As a result of his fastidious and studious nature, Steve Kerr has become the world’s most overeducated basketball mind. And he’s been writing a treatise on how to play the game the right way all season as coach of the Golden State Warriors. Kerr is four pages from completing his masterpiece and life’s work, and he’s certain to do so — unless, of course, the Cleveland Cavaliers blow his research to smithereens right before publication.
As a result of his fastidious and studious nature, Steve Kerr has become the world’s most overeducated basketball mind
As a result of his fastidious and studious nature, Steve Kerr has become the world’s most overeducated basketball mind
Kerr’s phenomenal 89-18 start as an NBA coach would seem improbable, if everything that happened in Kerr’s life wasn’t already improbable.1 Every decision-maker in the competitive basketball world initially regarded the unremarkable Kerr by saying, as put by his own high school coach, “Hey, look, you’re a slow white guy who can’t dunk.” They weren’t wrong, but they weren’t right either. Somehow, Steve Kerr found a way to thrive as an agreeable and largely unathletic accomplice to five NBA championships.
When Kerr went to Arizona, it was on Lute Olson’s promise that “I don’t think Steve will ever play any for me.” Kerr proceeded to play in 129 games in his five-year career,2 scoring 1,445 points for the Wildcats. During his freshman year of college, Kerr’s father Malcolm was assassinated by terrorists while serving as president of American University of Beirut. Ian O’Connor wrote about the immediate aftermath of the tragedy.
“It struck my brother Steve with such force,” [his sister Susan] wrote, “as to push him wildly onto the streets of Tucson, Arizona, where he could not stop running in the aftermath of his middle-of-the-night phone call.”

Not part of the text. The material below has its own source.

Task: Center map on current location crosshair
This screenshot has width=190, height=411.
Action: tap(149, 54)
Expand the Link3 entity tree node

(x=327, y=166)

Two nights after his father’s death, Steve wept during a pregame moment of silence, came off the bench to hit his first jumper — a 25-footer — and made 5 of 7 field goal attempts to give Olson his first Pac-10 victory.
The Phoenix Suns drafted Kerr with the throwaway 50th pick of the NBA Draft, and traded him to the Cleveland Cavaliers in 1989. Kerr played for the Cavaliers from 1988-92, and is one of the greatest shooters in team history. Kerr’s career 47.2 percent three-point field goal percentage as a Cavalier is the highest in team history by an astounding five percent, and he became the first NBA player to make over half of his three-point attempts in a season with over 100 attempts in 1990. The Cavaliers traded Kerr in 1992 to the Orlando Magic for a pick that was eventually used to select Reggie Geary, who scored 57 points in his Cavs career and about 1,000 points too few for the trade not to be embarrassing.
After joining the Chicago Bulls in 1995, Michael Jordan once famously punched Kerr in the face during practice when Kerr was unwilling to swear fealty to the domineering Jordan — who had a habit of bullying teammates in practice — leaving him with a black eye. But Jordan left the encounter with a newfound respect for Kerr. That respect would pay dividends for Jordan, the Bulls, and Kerr, when Jordan found the man who had never dunked a basketball for a championship-clinching jumper in the 1997 Finals. Kerr proceeded to win an additional two titles for the San Antonio Spurs (in 1999 and 2003), as the team’s sharpshooter who benefited from a system and roster of complementary talents that afforded him open looks.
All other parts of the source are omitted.